Prediction markets like Kalshi and Polymarket have stirred a surprising amount of outrage from state regulators. The Commodity Futures Trading Commission says these platforms are legal to run. State attorneys general and gambling boards say they look like betting shops and should be stopped. The clash is about more than wagers — it is about who runs our markets and how much freedom innovators get.
Why prediction markets like Kalshi and Polymarket matter
Prediction markets let people buy and sell “event contracts” that pay out if something happens. That could be an economic number, an election result, or even the price of oil. Markets are a simple tool for collecting many people’s views and turning them into a price that signals probability. If you like accurate forecasts, these markets can be useful. If you like heavy-handed bans, there is always more paperwork and expensive litigation to enjoy.
The gambling-license fight and federal authority
Here’s the messy part: state gambling regulators want to treat these platforms like casinos. The CFTC regulates certain kinds of derivatives and says it has authority over many prediction contracts. So we have a federal regulator saying one thing and state regulators pushing another. That’s not just legal hair-splitting. It shapes whether startups can innovate, hire, and scale. If states can pick winners by blocking firms they don’t like, innovation dies, and consumers lose out.
Insider trading is real — but bans are the lazy answer
No one should pretend the risks aren’t real. Insider trading and market manipulation are real dangers in prediction markets just like in stock markets. But the right response is enforcement and smart rules, not sweeping bans or forcing every platform into a 1950s gambling box. Require transparency, KYC, surveillance, and real penalties for abuse. Let the CFTC and honest state regulators work together on rules that protect customers without strangling an industry that helps reveal the truth about future events.

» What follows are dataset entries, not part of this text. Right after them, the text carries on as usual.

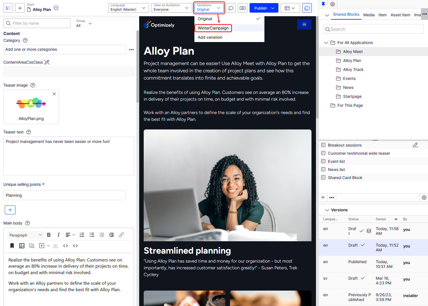Add another unique selling point
The width and height of the screenshot is (428, 306).
click(10, 210)
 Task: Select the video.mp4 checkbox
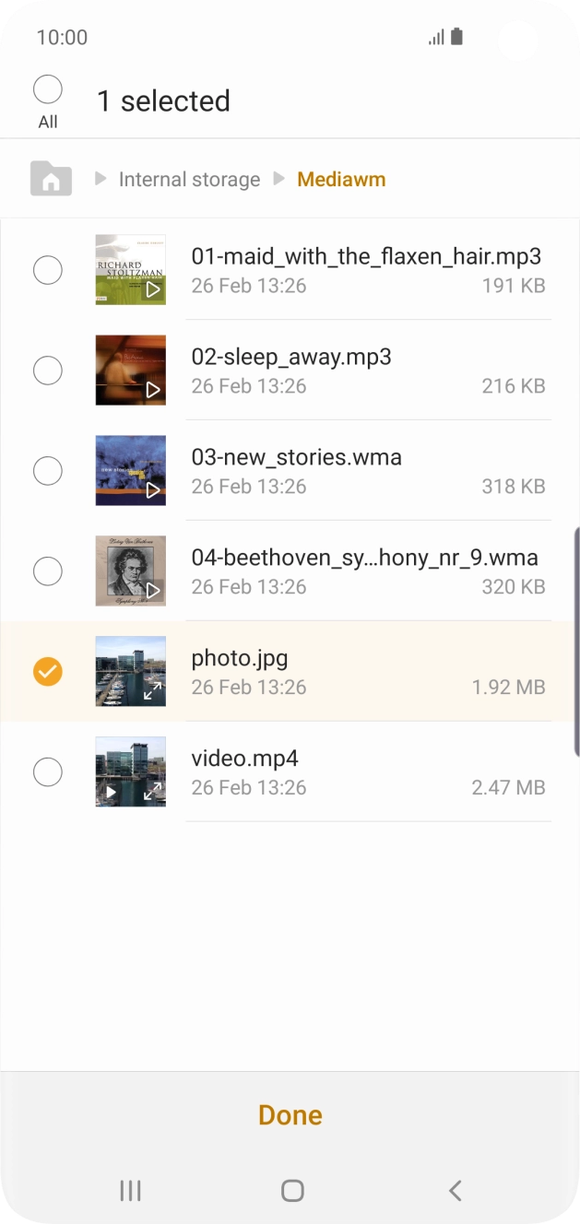coord(48,771)
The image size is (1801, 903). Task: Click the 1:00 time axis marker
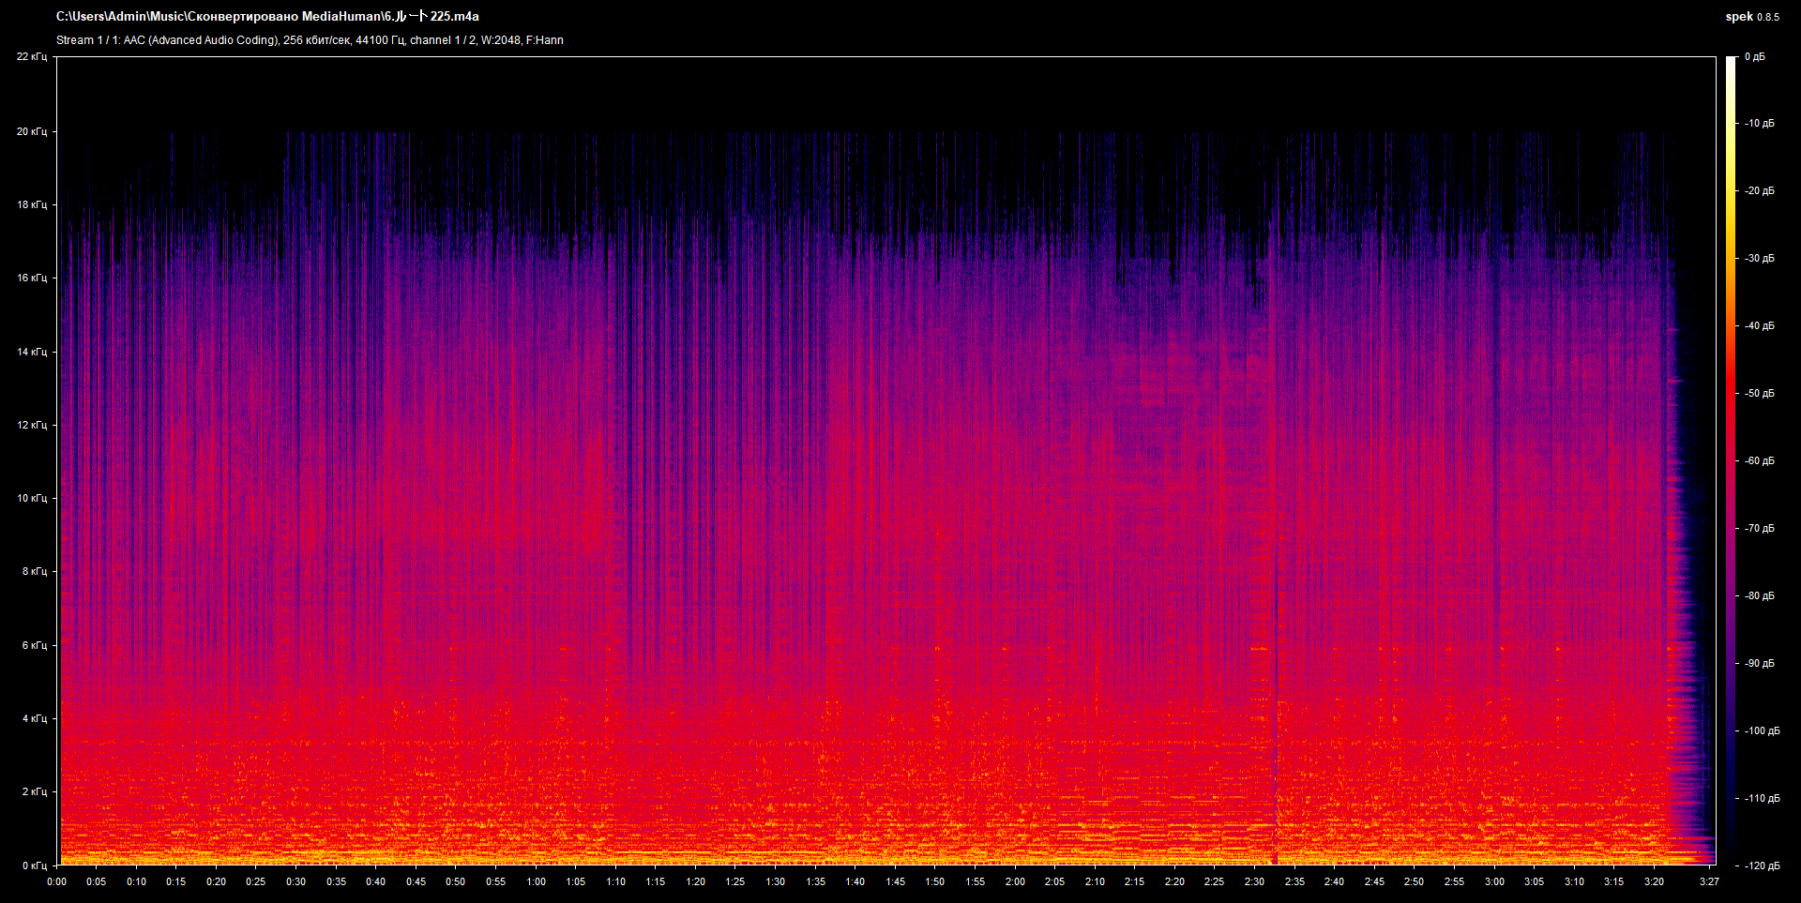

Conservative common sense: let markets work, then regulate narrowly
Conservative readers should cheer for competition and clear federal rules. We believe in limited government, property rights, and honest markets that reward information and risk-taking. Prediction markets like Kalshi and Polymarket deserve a chance to prove their value under CFTC oversight. If lawmakers worry about sports-related contracts or other sensitive events, Congress can write narrow rules and leave the rest alone. That’s better than letting state bureaucrats pick favorites or smother a whole industry in red tape.
At the end of the day, this fight will decide more than whether people can bet on odd questions. It will tell us whether America prefers innovation backed by common-sense rules — or a patchwork of bans that protect old monopolies and outdated sensibilities. I’ll take markets and clear federal oversight any day. If you prefer moral panic and more lawyers, the other side is welcome to it.